4. The optoelectronic semiconductor chip according to claim 3,

wherein the semiconductor layer sequence comprises

a first Bragg minor,

wherein the first Bragg minor being located within the semiconductor layer sequence between the oblique facet and the emission side.

5. The optoelectronic semiconductor chip according to claim 3,

wherein a second Bragg mirror, which is a resonator end minor for the radiation, is applied in places to the semiconductor layer sequence on the emission side.

6. The optoelectronic semiconductor chip according to claim 3,

wherein the second electrode, as seen in plan view of the mounting side, extends adjacent to and along the resonator.

7. The optoelectronic semiconductor chip according to claim 1,

further comprising a first coating on the oblique facet, wherein the first coating comprises a low refractive index material compared to the semiconductor layer sequence and is configured for total reflection of radiation.

8. The optoelectronic semiconductor chip according to claim 1,

wherein the second electrode and the first electrode are located directly on the semiconductor layer sequence and are metallic electrodes,

wherein the second electrode is in direct contact with the filling and, viewed in a cross-section perpendicular to the emission side, is triangular in shape and terminates flush with the second electrode in the direction away from the emission side, and

wherein the filling covers the first coating in a planar manner and is in direct contact with the first coating, or an air gap is located between the first coating and the filling.

9. The optoelectronic semiconductor chip according to claim 1,

wherein the filling comprises or consists of one or more of the following materials: aluminum, silver, gold.

10. The optoelectronic semiconductor chip according to claim 1,

further comprising a second coating which is

an anti-reflective coating for the radiation,

wherein the second coating covers the emission side in places or completely.

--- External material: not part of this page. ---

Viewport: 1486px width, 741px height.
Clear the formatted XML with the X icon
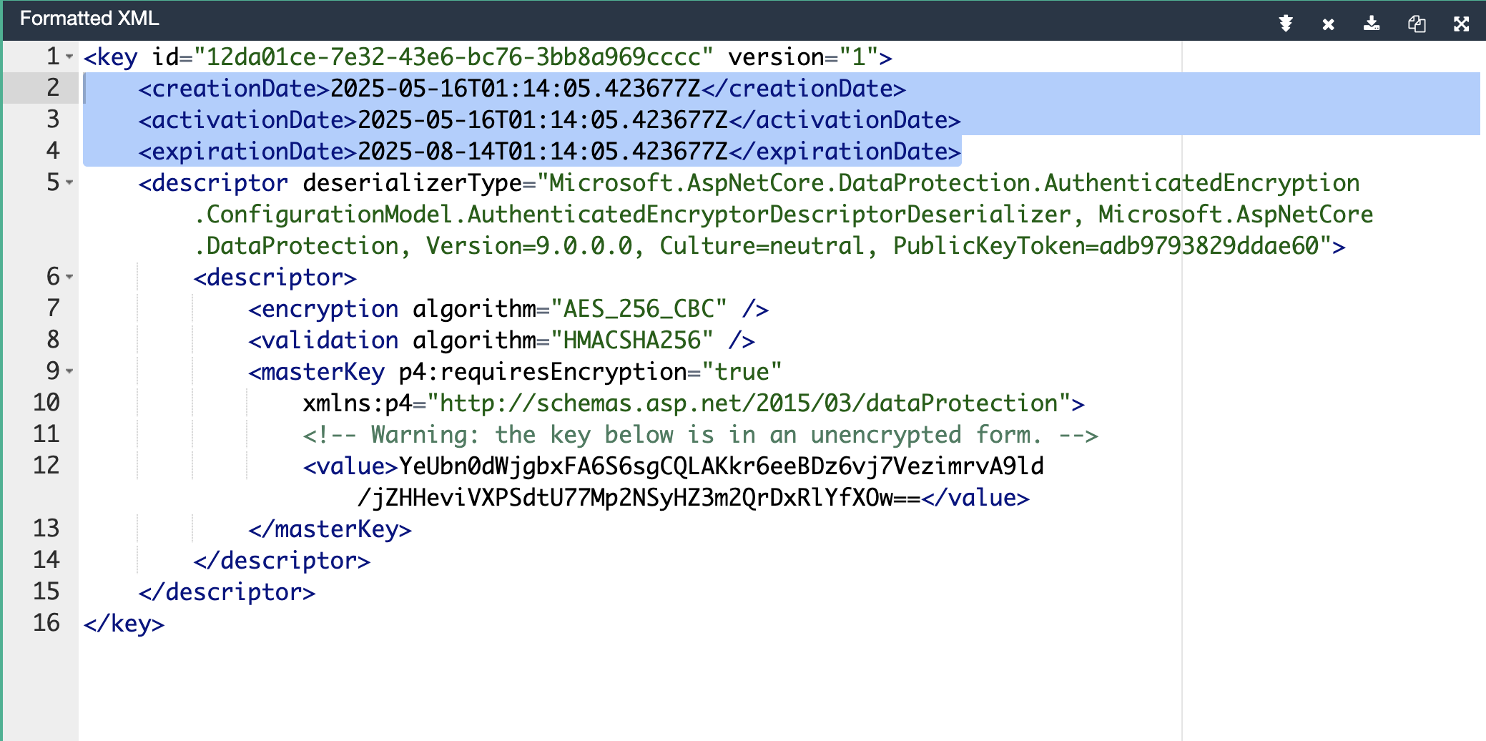coord(1328,24)
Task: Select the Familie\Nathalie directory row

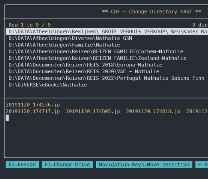Action: [64, 45]
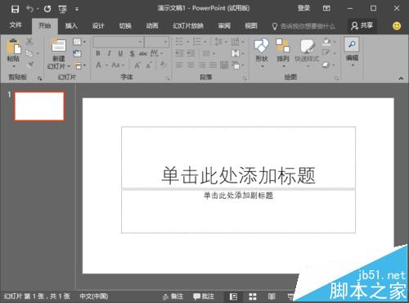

11. The optoelectronic semiconductor chip according to claim 1,

further comprising outcoupling optics at the emission side,

wherein the outcoupling optics is arranged above the oblique facet as seen in plan view of the emission side, and

wherein the outcoupling optics comprises a prism, a refractive lens, a metal lens and/or an optical grating.

12. The optoelectronic semiconductor chip according to claim 1,

further comprising a wavelength conversion element on the emission side, wherein the wavelength conversion element is arranged above the oblique facet as seen in a plan view of the emission side, and

wherein the wavelength conversion element is configured to change a wavelength of the radiation.

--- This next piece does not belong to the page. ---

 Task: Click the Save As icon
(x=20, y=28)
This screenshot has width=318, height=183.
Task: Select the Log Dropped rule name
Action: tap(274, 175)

13. The optoelectronic semiconductor chip according to claim 1,

comprising an emission unit which includes a resonator for the radiation,

wherein the emission unit comprises

exactly the oblique facet and one further oblique facet for deflecting the radiation.

14. The optoelectronic semiconductor chip according to claim 1,

comprising a plurality of emission units each including a resonator for the radiation,

further comprising, per emission unit, exactly one oblique facet for deflecting the radiation and exactly one facet oriented perpendicular to the at least one active zone for directionally maintaining reflection of the radiation.

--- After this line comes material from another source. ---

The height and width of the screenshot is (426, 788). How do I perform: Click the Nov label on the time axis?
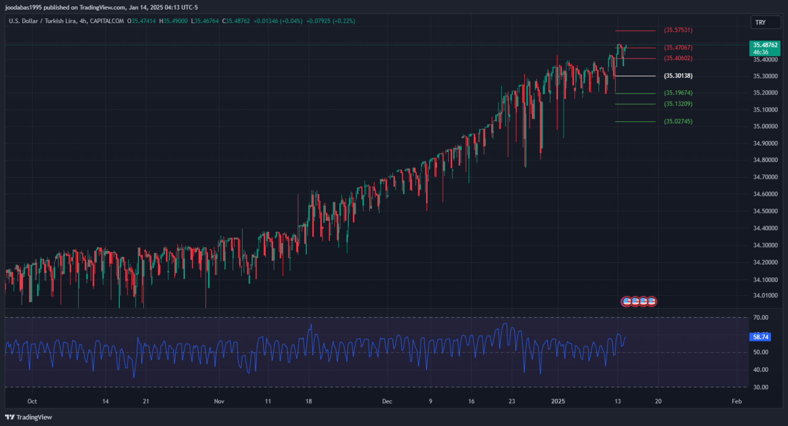point(219,401)
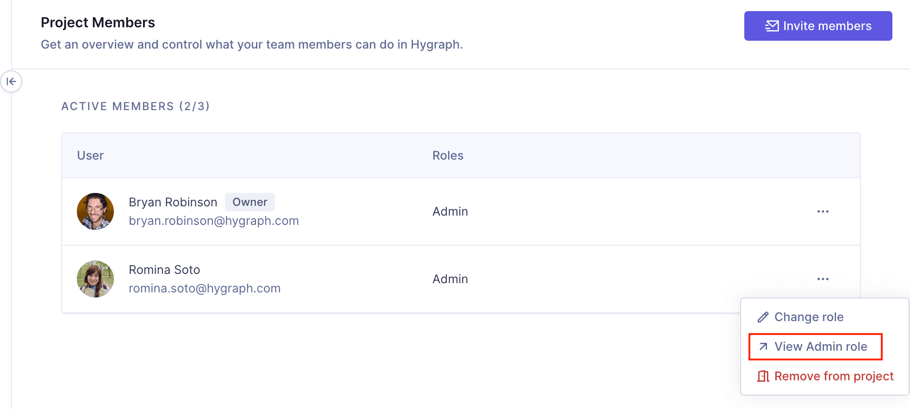Click Romina Soto's Admin role cell
Screen dimensions: 910x409
[x=450, y=279]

15. The optoelectronic semiconductor chip according to claim 1,

wherein the semiconductor layer sequence is structured into a plurality of the emission units,

wherein the emission units being adjacent to each other as seen in plan view on the emission side.

16. An optoelectronic semiconductor chip comprising: wherein

a semiconductor layer sequence in which an active zone configured for generating radiation is located, and

a first electrode and a second electrode with which the semiconductor layer sequence is electrically contacted,

in a region of the active zone, the semiconductor layer sequence comprises an oblique facet which is configured for beam deflection of the radiation,

the first electrode and the second electrode being located on a same mounting side of the semiconductor layer sequence as the oblique facet and the mounting side is a main side of the semiconductor layer sequence, and

decoupling of the radiation out of the semiconductor layer sequence takes place on an emission side of the semiconductor layer sequence which is opposite the mounting side.